New Jersey has another step that it could take that would increase coverage in the state, improve affordability for both on and off-exchange individuals and make the markets more functional but so far they have not done anything about a state based policy that makes the market smaller and more expensive than it could be.

New Jersey has fairly strong requirements of allowable cost sharing within a metal band. Silver plans in New Jersey are all at or over 70% actuarial value and Bronze plans must hover around 64% actuarial value. The possible spread in New Jersey is between 6 and 8 actuarial value points. The Center for Medicare and Medicaid Services (CMS) allows for Bronze plans to range from 58% to 65% actuarial value and Silver plans to range from 66% to 72% points. The maximum allowable spread is 14 points. As a rule of thumb, the bigger the spread in actuarial value points for the same insurer and network between the benchmark plan and the least expensive plan, the cheaper the plan is for subsidized buyers.

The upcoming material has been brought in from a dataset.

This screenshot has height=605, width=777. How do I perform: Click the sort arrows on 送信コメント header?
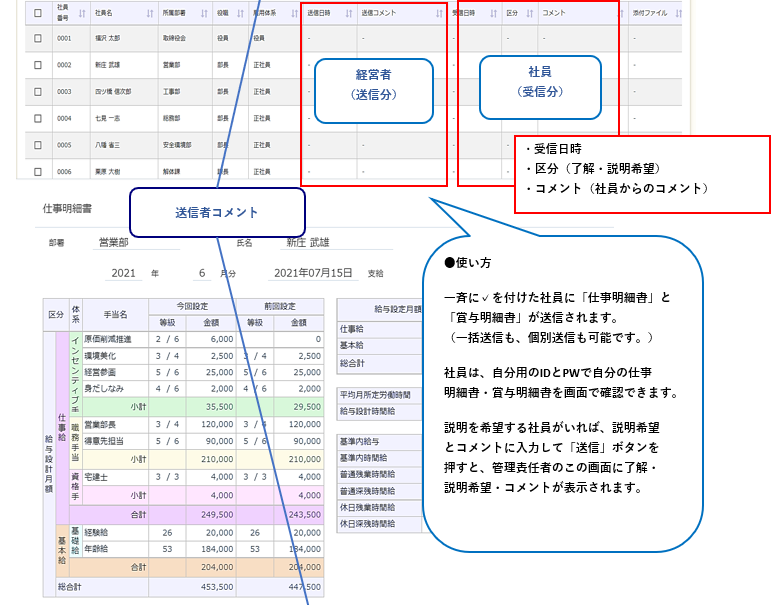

We have talked about premium spread strategies on this blog for years. I have several papers under review/accepted that play with this idea that should be out sometime in the second half of 2019 or early 2020. This is not a new idea.

New Jersey has the ability to maximize the spread. It could mandate all Silver plans to have actuarial values above 70% while mandating all insurers offer a low actuarial value Bronze plan and then anything else that the insurer wants. It could do that. Doing so could potentially double the spread which would dramatically increase affordability for subsidized buyers. Improved affordability for subsidized buyers brings in a healthier and cheaper, on average, risk mix which lowers non-subsidized premiums.

Yet, the decision New Jersey has made is that it wants to lower top end exposure for people who are insured at the trade-off of having more people uninsured and facing an infinite deductible. That is a viable trade-off to make, but it is one that weakens the market.

We need to separate signal from noise and make trade-offs explicit when we look at what states are doing to their individual health insurance markets.